DURHAM, N.C. (WTVD) -- Note: This story was first published in October 2019.
Last year's formal celebration of Durham's 150th anniversary included recognition of key roles played by members of the African American community.
The Bull City's evolving skyline reflects the interest of big business. But the roots of those relationships are visible a few mikes away, in a vintage brick building on Fayetteville Street and one of the oldest bank headquarters located on West Parrish Street.
"You can't tell Durham's story of 150 years without telling the story and the contribution of Black business people that 120 years ago, In 1898, they created North Carolina Mutual Company," said entrepreneur Carl Webb.

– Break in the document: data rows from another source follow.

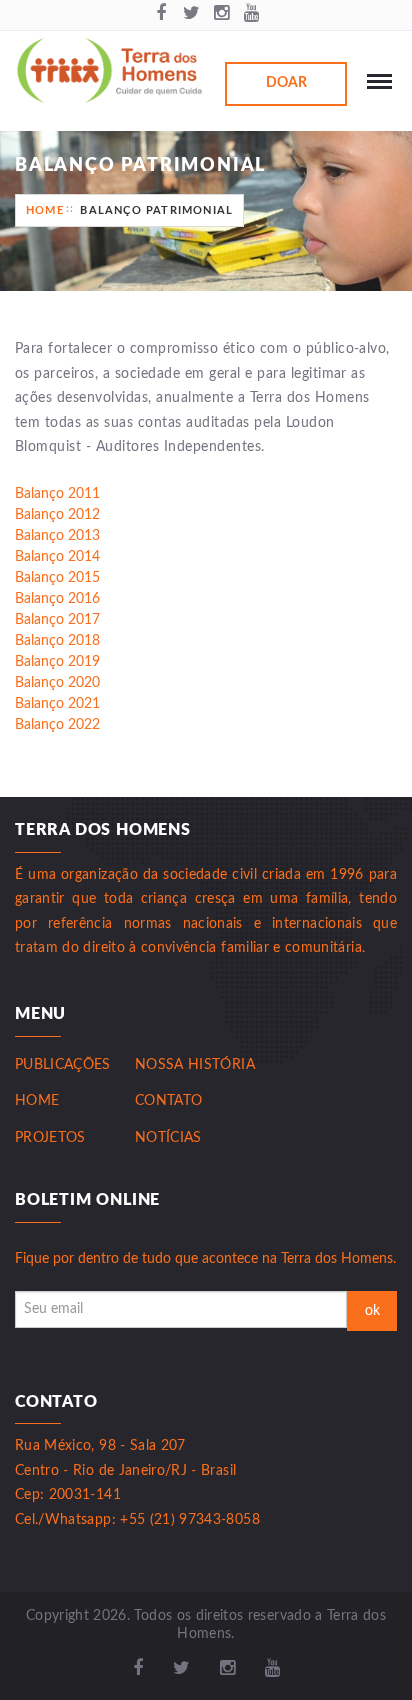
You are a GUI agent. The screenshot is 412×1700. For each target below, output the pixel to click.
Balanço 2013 (57, 536)
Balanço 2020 (57, 683)
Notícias (168, 1138)
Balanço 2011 (57, 494)
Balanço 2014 (57, 557)
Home (45, 210)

Webb and historian Eddie Davis say John Merrick was one of the visionaries who made a difference in Durham.
"The founding of North Carolina Mutual, the founding of Mechanics and Farmers (Bank), the founding of what is now North Carolina Central University," said Davis.
Those business moves in Durham happened at a time when racists, like the mobs who burned Black-owned businesses in Wilmington and ran many families out of town, were a constant threat in North Carolina.

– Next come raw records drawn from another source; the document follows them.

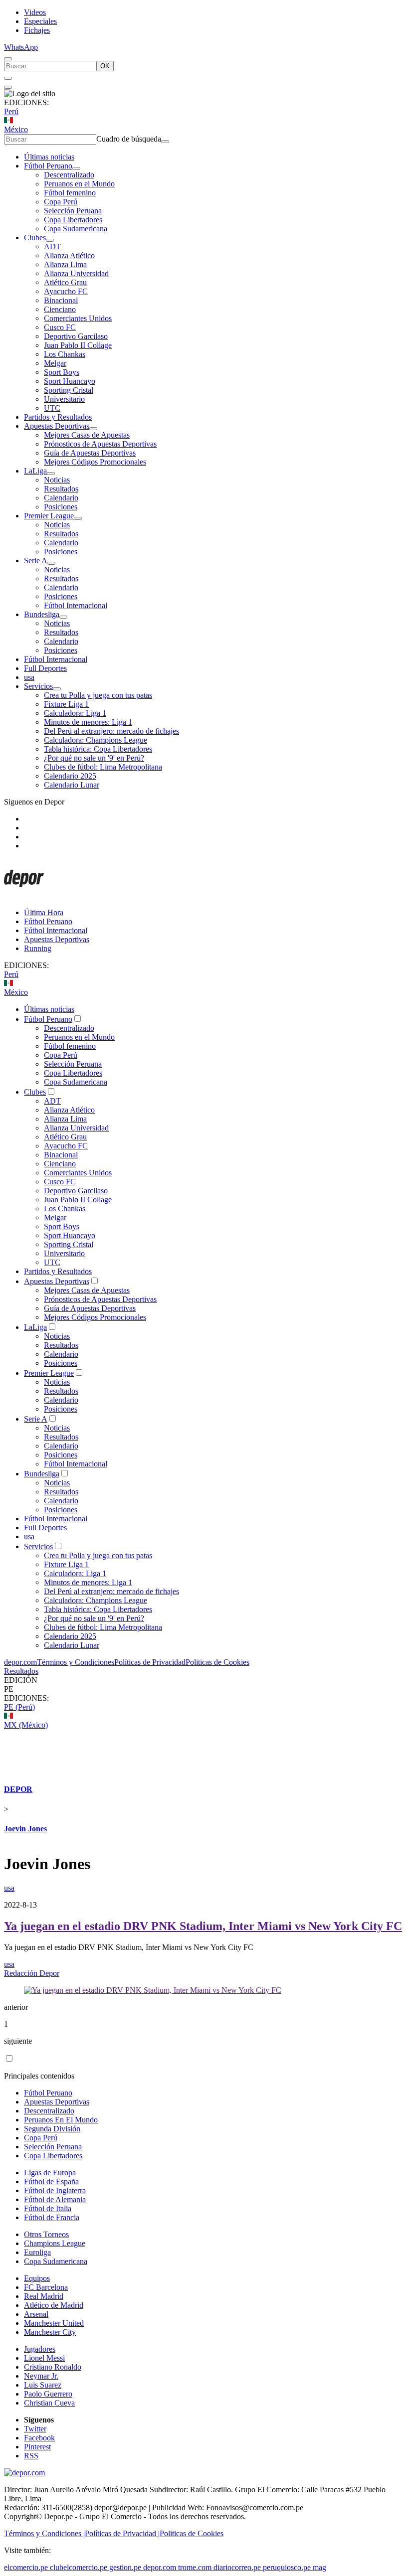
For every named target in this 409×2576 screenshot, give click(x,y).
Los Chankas (64, 354)
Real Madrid (43, 2296)
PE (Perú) (19, 1707)
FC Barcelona (46, 2287)
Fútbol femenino (70, 192)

"Had their voting rights restricted, through the General Assembly and through other kinds of, ways of intimidation'" Davis said. "So people believed, very strongly, that if the political avenues were closed to them, that business was the opportunity that they needed to forge."
"It really was the beginning of the economic revolution of Durham, and Merrick was right there in the midst and involved with a lot of that. Because he formed a close relationship with Washington Duke because he was his personal barber," said Webb. "And it was through, I believe, Merrick gleaning information from Washington Duke that he later started looking at economic development opportunities that would benefit his community, the black community."
The focus was life insurance for African Americans.
"But they needed a businessperson," said Davis. "Someone who could be the daily administrator of this business and CC Spaulding fit that bill."
"He was the longest serving president of the company. Started out, in Durham managing a grocery store." Webb said.
"And CC Spaulding was a very shrewd business man," added Davis, "but also someone who could relate to the common people
Spaulding's the man behind the creation of Mechanics and Farmers Bank, which still operates in Durham. It's not the only surviving reminder of the area known as Black Wall Street.
"Much of the brick that you see, red brick, all around downtown Durham was fired and made by Richard Fitzgerald," said Webb. "When you look at the St. Joseph's Church on Fayetteville Street that now houses the Hayti Heritage Center, that brick came from Richard Fitzgerald. So a lot of the relationship between the white community and the black community happened because of the leadership and leverage the negotiations that were happening with these black leaders."
They, and many others whose names are not well known, contributed to the development that attracts and nurtures business in the Durham we know today.